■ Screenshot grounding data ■
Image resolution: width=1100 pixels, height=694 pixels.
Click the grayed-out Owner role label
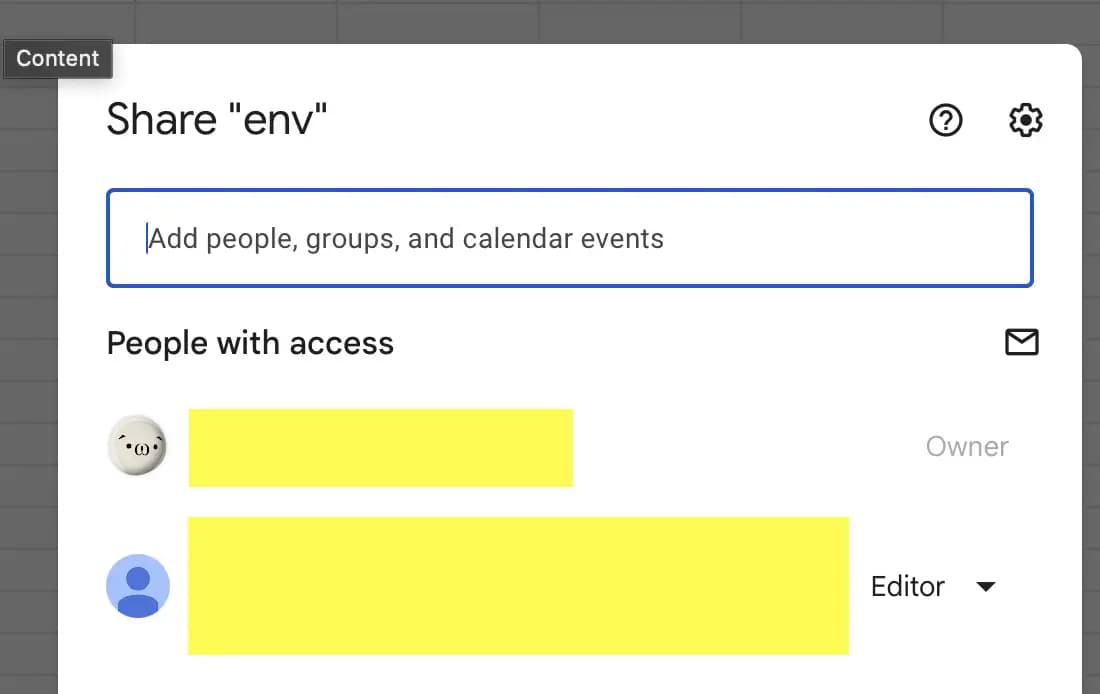tap(966, 446)
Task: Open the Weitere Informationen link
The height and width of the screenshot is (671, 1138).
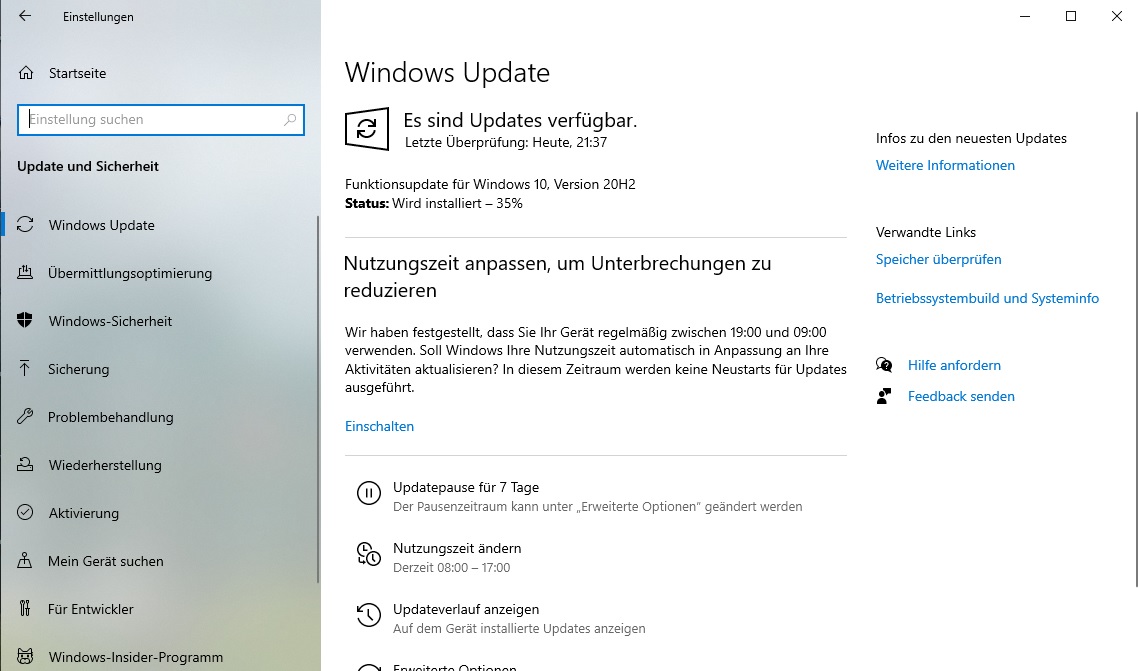Action: [945, 165]
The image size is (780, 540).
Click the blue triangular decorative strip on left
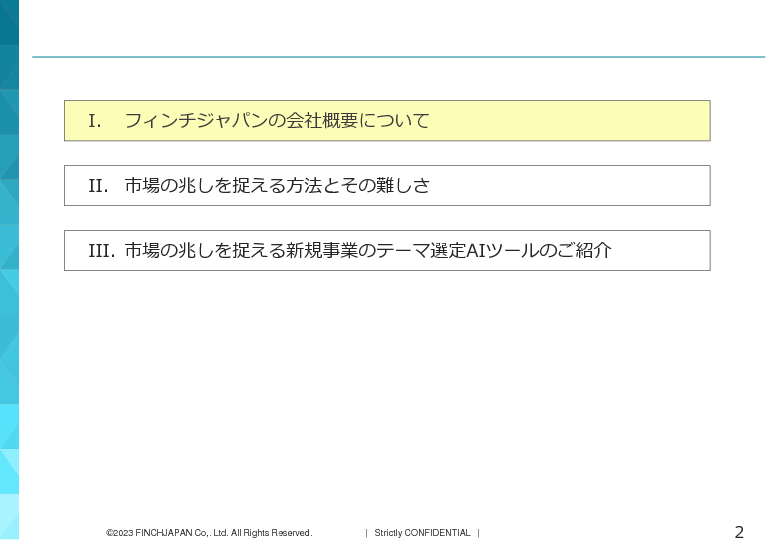click(x=9, y=270)
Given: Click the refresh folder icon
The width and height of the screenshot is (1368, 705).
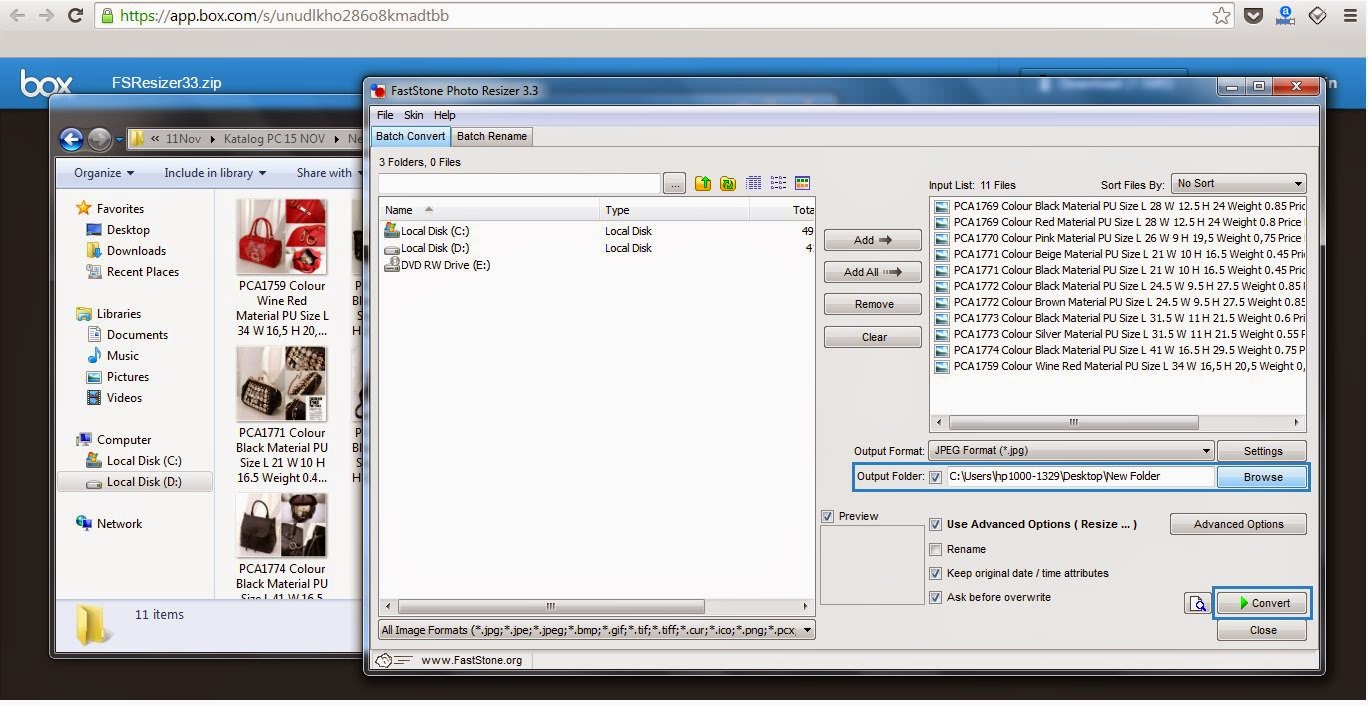Looking at the screenshot, I should point(728,184).
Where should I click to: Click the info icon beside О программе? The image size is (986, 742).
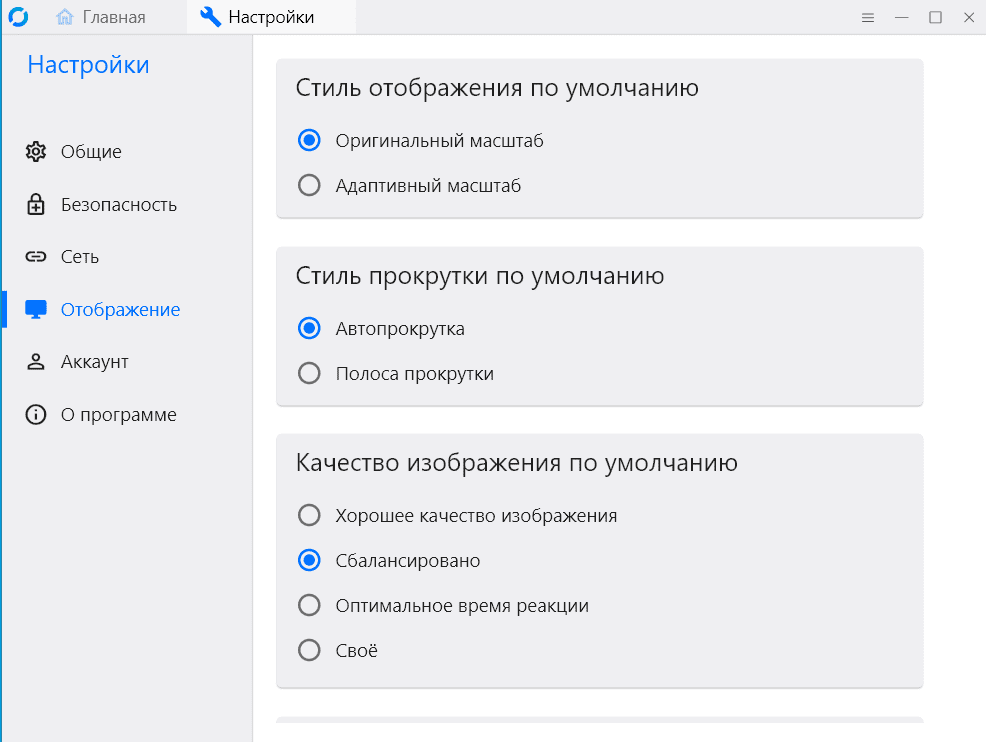pyautogui.click(x=36, y=415)
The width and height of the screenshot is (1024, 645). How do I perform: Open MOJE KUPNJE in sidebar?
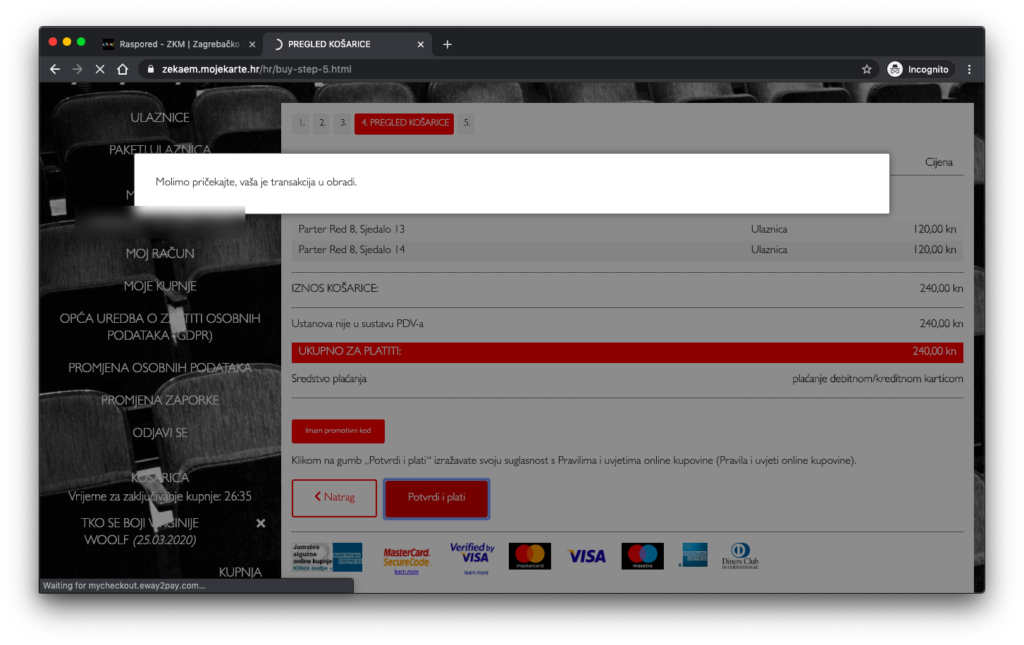(x=160, y=286)
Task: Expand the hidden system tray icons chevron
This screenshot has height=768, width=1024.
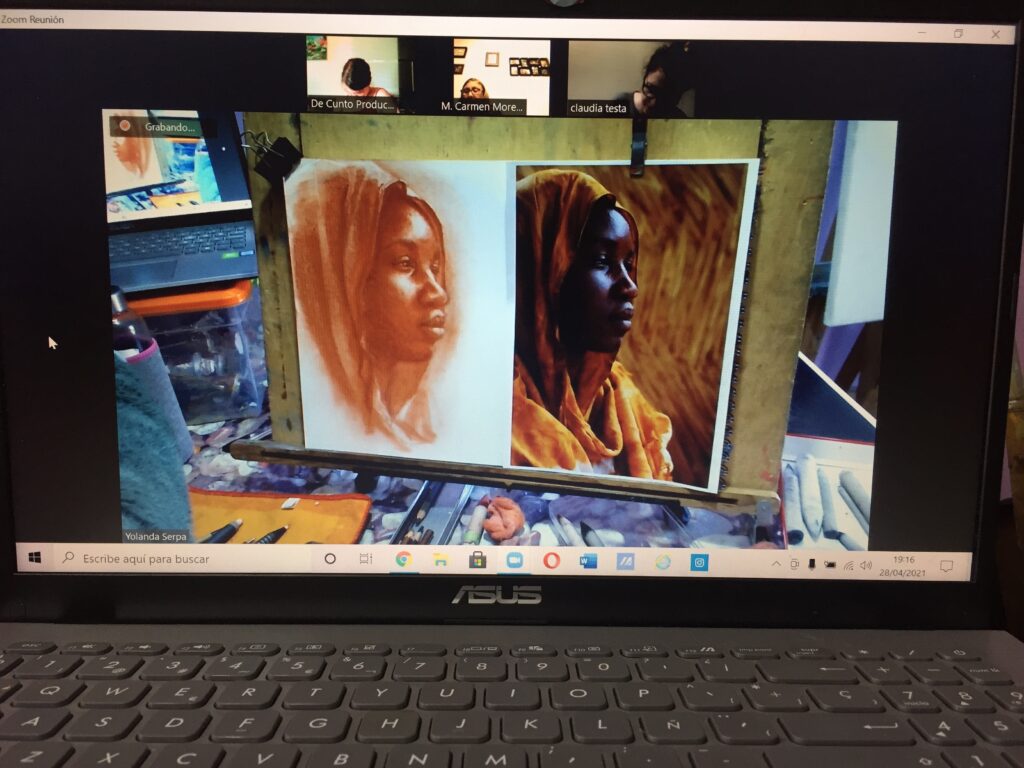Action: pyautogui.click(x=776, y=564)
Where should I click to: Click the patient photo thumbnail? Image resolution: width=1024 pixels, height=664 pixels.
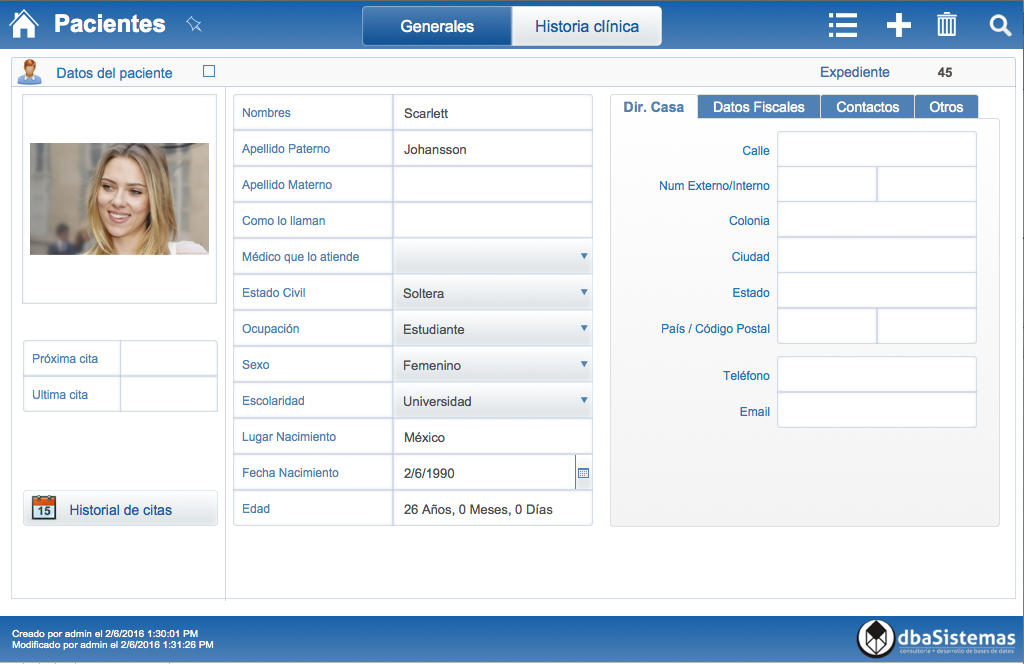(x=119, y=198)
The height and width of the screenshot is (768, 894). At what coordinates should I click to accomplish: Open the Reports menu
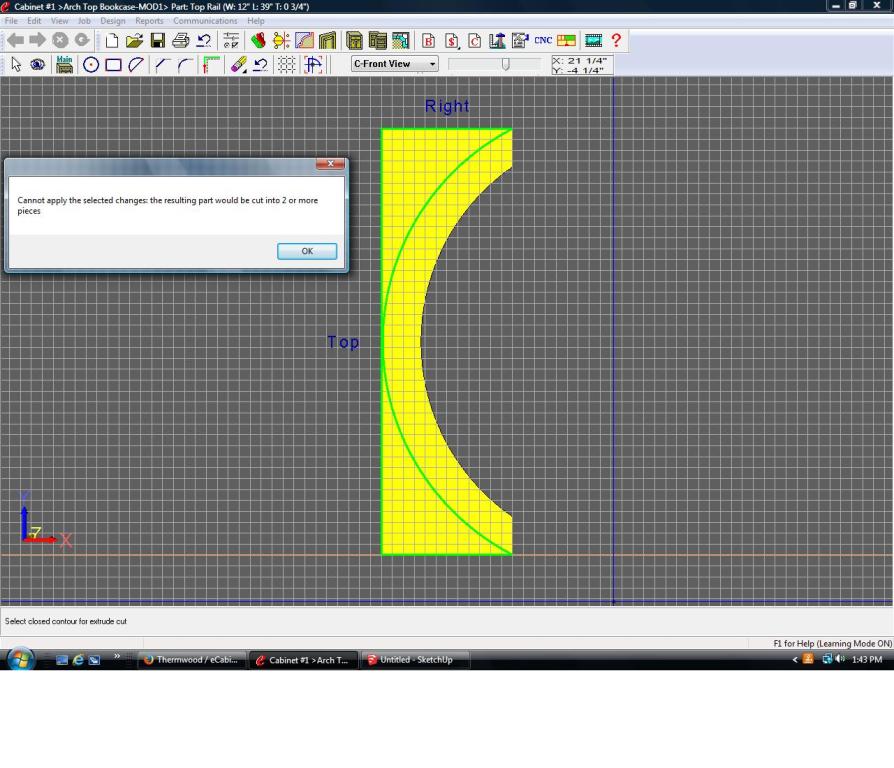[149, 21]
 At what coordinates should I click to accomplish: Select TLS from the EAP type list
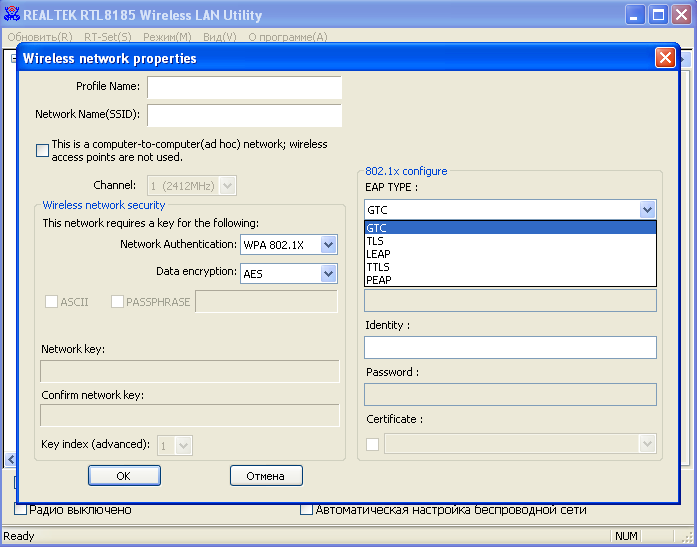pyautogui.click(x=376, y=241)
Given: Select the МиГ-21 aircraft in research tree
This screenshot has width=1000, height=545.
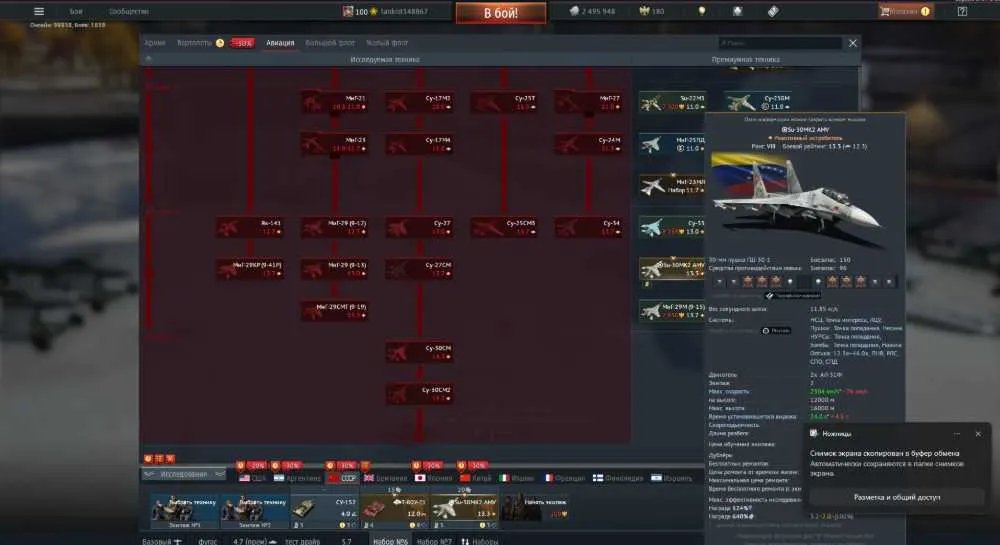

■ Directions ■
Among the entries above, which lines include "Task"? List them all.

■ Solution to this exercise ■
Task: Open the Weitere Informationen link
Task: Expand the hidden system tray icons chevron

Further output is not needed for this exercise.